ONC’s first public event under the new administration was very well organized and run. Eight leading health information exchange incumbents were able to describe their current approaches and plans, the patient advocate position was clearly stated, and a nice synthesis of the issues raised by the trusted framework approach to interoperability was prepared by a consulting organization. Much to ONC’s credit, they went out of their way to provide access and public comment to an extent that is unprecedented in my experience. Slides and recordings will be posted soon and a 30-day comment period runs through August 24. Kudos to ONC.
The proceedings raised a lot more questions than answers and, from my perspective, call into question the whole approach to interoperability that we’ve inherited from the HITECH-era ONC.
- Algorithmic (and coercive) patient identity matching has no solution in sight
- Interoperability between HIPAA and non-HIPAA entities has no solution in sight
- Different frameworks with different governance principles can only interoperate at a lowest common denominator, frustrating both clinicians and families
- Identity proofing of patients confuses pretty much everyone
- All agree that accountability is important but nobody proposed how patients can hold anyone accountable for anything
- Incumbent systems are built around clunky document exchange instead of modern APIs and API Task Force principles
- There is no consensus on who will pay the rent the health data brokers are seeking
- Patient access is an afterthought for most of the data brokers and no solution seems to be in sight
- The 21st Century Cures goal of a Longitudinal Health Record was not mentioned by anyone at all
By contrast, in the patient perspective presentation by Cynthia Fisher, we heard a call to turn the interoperability problem on it’s head: to start with the patient and caregiver not the provider and EHR vendor. “We paid for it already…we own it and should have it”, she said.

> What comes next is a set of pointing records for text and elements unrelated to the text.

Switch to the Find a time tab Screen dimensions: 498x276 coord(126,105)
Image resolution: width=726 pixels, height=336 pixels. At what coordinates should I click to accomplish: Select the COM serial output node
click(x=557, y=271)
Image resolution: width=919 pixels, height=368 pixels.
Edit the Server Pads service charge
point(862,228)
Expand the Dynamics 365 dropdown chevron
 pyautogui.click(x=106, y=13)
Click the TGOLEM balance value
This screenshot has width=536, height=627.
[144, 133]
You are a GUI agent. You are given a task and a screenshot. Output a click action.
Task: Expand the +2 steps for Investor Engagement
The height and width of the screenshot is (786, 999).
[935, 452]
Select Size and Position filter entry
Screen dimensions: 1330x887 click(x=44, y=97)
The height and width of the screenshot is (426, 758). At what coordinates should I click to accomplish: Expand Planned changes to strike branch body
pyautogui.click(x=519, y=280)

ONC now faces an unenviable choice. Do they “stay the course” as DirectTrust is asking or do they abandon an interoperability strategy that has failed by almost any objective measure? Am I posing a false dichotomy?

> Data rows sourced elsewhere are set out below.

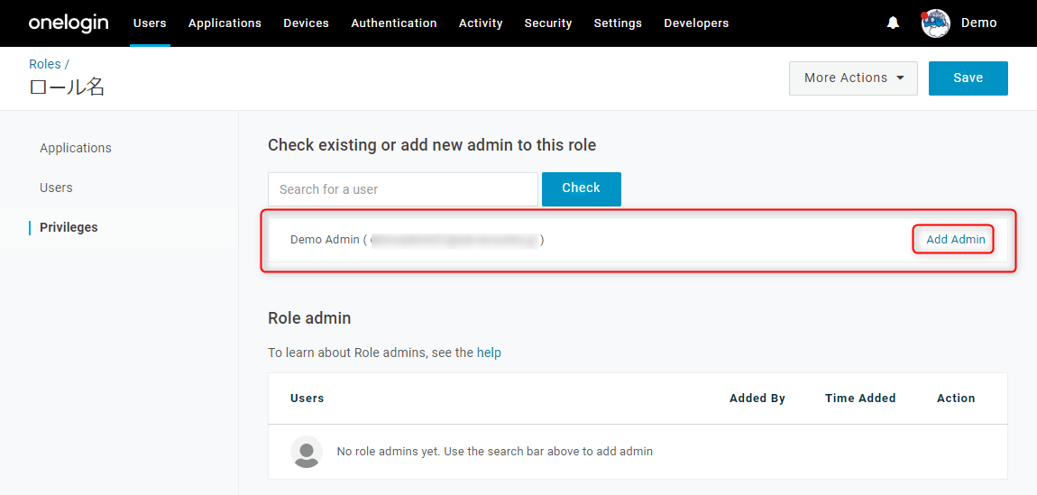The image size is (1037, 495).
Task: Expand the More Actions dropdown
Action: pyautogui.click(x=853, y=78)
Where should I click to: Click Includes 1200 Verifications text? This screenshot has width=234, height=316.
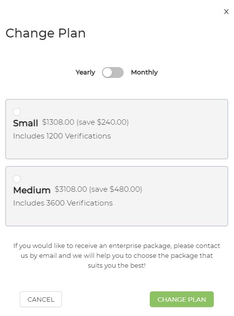click(62, 136)

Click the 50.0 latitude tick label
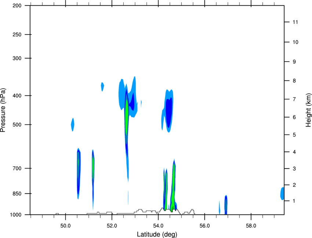[x=66, y=226]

As discussed in an earlier post, there are examples from law enforcement and consumer finance where intermediaries serve a valuable role in information exchange. In healthcare, these roles correspond to registries such as prescription drug monitoring programs (analogous to a “do not fly” list) and relationship locator services (analogous to the three credit bureaus), respectively. Coercive public health registries and voluntary relationship surveillance agencies are certainly needed but they are hardly a model for a broad patient-centered healthcare model that spans HIPAA, non-HIPAA, and family-caregivers principals.

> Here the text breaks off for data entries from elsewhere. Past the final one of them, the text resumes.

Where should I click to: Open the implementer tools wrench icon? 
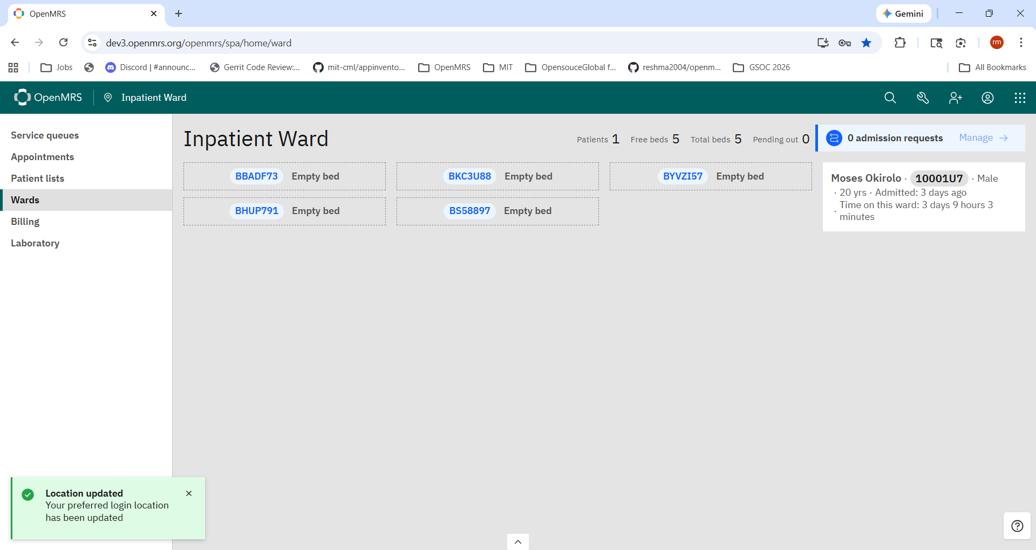tap(923, 98)
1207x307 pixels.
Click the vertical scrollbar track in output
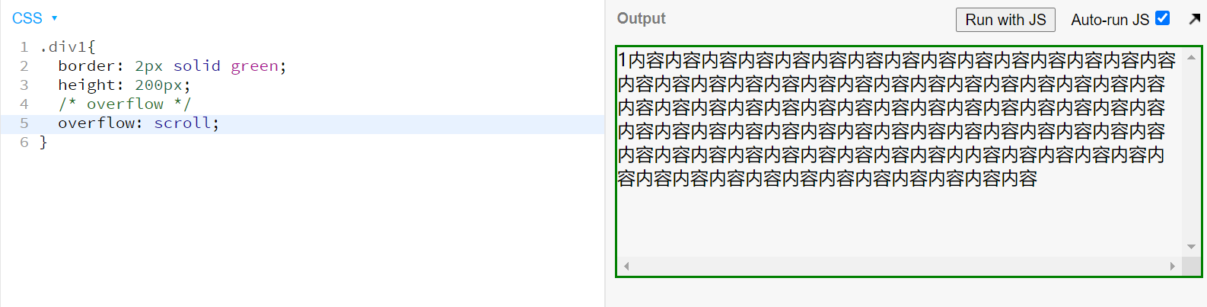1191,152
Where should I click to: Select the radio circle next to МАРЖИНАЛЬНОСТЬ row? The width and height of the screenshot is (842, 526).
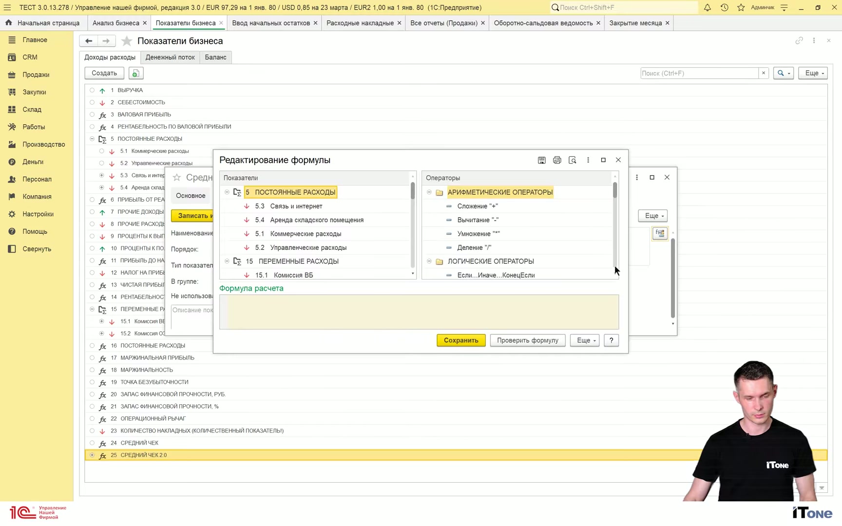92,370
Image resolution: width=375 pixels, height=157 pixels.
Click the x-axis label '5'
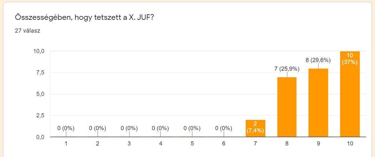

An administration trying to reduce regulations while driving toward practice innovation to enable consumer choice and to reduce costs cannot afford to be bogged down in another 7 years of trying to invent new governance mechanisms to enable rent-seeking intermediaries. Health data interoperability needs to build on patient-directed exchange and plan for a longitudinal health record as an outcome. We may not even need new regulations to move in this direction. The patient right of access under HIPAA as documented by the Office for Civil Rights and API Task Force could be enough. Let’s turn away from would-be intermediaries looking to define “trust” as something they can sell you.